Document extract

===============

Providers

How Get Hot or Die route maps and evidence tiers work

A plain-language guide to how HOD grades evidence, shows price and sourcing, and turns a goal into a route map you can act on.

Written by Lisa Jackson, Aesthetic Nurse Practitioner Editorial content — no clinical review required

Last updated June 17, 2026

Get Hot or Die exists to answer one question women keep asking: what are the girls actually doing that works, what does it cost, and where do I get it?

Every recommendation on this site follows the same structure so you can compare options without re-learning a new format each time.

The route map pattern

A route map turns a desire into a sequence you can act on:

  1. Goal — stated in plain language.
  2. Plan — the realistic moves, baseline first.
  3. Evidence tier — how strong the support actually is.
  4. Price — realistic monthly ranges by route.
  5. Where to get it — retail, prescription, clinic, or research routes.
  6. What to skip — the spendy, low-evidence stuff.
  7. Risks and red flags.
  8. Provider questions — when a clinic or prescriber is involved.
  9. Next action.

Why we grade evidence instead of saying “works”

“Works” hides how much we actually know. A topical with cosmetic data and a prescription with human trials are not the same bet, and you deserve to see the difference before you spend.

===============

Recorded information
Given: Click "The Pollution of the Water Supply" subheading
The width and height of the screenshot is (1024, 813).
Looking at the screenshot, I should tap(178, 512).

===============

Instructions to follow
In the guide to route maps and evidence tiers, what does the "What to skip" step of a route map cover?

Output of the exercise
The spendy, low-evidence stuff.